_YOUR OBJECTIVE_. Could you write out the records below exactly, without omitting a line?

======

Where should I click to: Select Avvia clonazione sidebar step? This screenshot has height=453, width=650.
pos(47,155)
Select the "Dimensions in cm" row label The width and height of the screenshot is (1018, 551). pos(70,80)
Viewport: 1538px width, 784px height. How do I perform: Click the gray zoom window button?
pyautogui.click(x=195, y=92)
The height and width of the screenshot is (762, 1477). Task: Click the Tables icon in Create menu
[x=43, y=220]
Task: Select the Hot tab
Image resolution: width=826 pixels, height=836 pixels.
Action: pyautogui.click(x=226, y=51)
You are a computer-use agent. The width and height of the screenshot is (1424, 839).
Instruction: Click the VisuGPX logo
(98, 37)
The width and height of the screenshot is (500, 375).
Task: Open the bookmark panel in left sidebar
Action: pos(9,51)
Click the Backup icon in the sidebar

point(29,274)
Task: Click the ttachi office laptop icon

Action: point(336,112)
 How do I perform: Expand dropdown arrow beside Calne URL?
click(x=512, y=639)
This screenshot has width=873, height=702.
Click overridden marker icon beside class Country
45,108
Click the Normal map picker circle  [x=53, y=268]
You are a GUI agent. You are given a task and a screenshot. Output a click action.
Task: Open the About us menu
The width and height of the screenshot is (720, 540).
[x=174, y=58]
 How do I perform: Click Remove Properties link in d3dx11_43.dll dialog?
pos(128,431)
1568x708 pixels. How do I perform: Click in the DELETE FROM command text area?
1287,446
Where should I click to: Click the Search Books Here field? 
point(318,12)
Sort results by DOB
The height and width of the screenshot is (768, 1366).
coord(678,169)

======

_ANSWER TO THE EXERCISE_.
Where should I click to: Select Avvia clonazione sidebar step? This screenshot has height=453, width=650.
pos(47,155)
Select the "Dimensions in cm" row label The width and height of the screenshot is (1018, 551). pos(70,80)
Viewport: 1538px width, 784px height. How do I perform: Click the gray zoom window button?
pyautogui.click(x=195, y=92)
The height and width of the screenshot is (762, 1477). Task: Click the Tables icon in Create menu
[x=43, y=220]
Task: Select the Hot tab
Image resolution: width=826 pixels, height=836 pixels.
Action: pyautogui.click(x=226, y=51)
You are a computer-use agent. The width and height of the screenshot is (1424, 839).
Instruction: Click the VisuGPX logo
(98, 37)
The width and height of the screenshot is (500, 375).
Task: Open the bookmark panel in left sidebar
Action: pos(9,51)
Click the Backup icon in the sidebar

point(29,274)
Task: Click the ttachi office laptop icon

Action: point(336,112)
 How do I perform: Expand dropdown arrow beside Calne URL?
click(x=512, y=639)
This screenshot has width=873, height=702.
Click overridden marker icon beside class Country
45,108
Click the Normal map picker circle  [x=53, y=268]
You are a GUI agent. You are given a task and a screenshot. Output a click action.
Task: Open the About us menu
The width and height of the screenshot is (720, 540).
[x=174, y=58]
 How do I perform: Click Remove Properties link in d3dx11_43.dll dialog?
pos(128,431)
1568x708 pixels. How do I perform: Click in the DELETE FROM command text area?
1287,446
Where should I click to: Click the Search Books Here field? 
point(318,12)
Sort results by DOB
The height and width of the screenshot is (768, 1366).
coord(678,169)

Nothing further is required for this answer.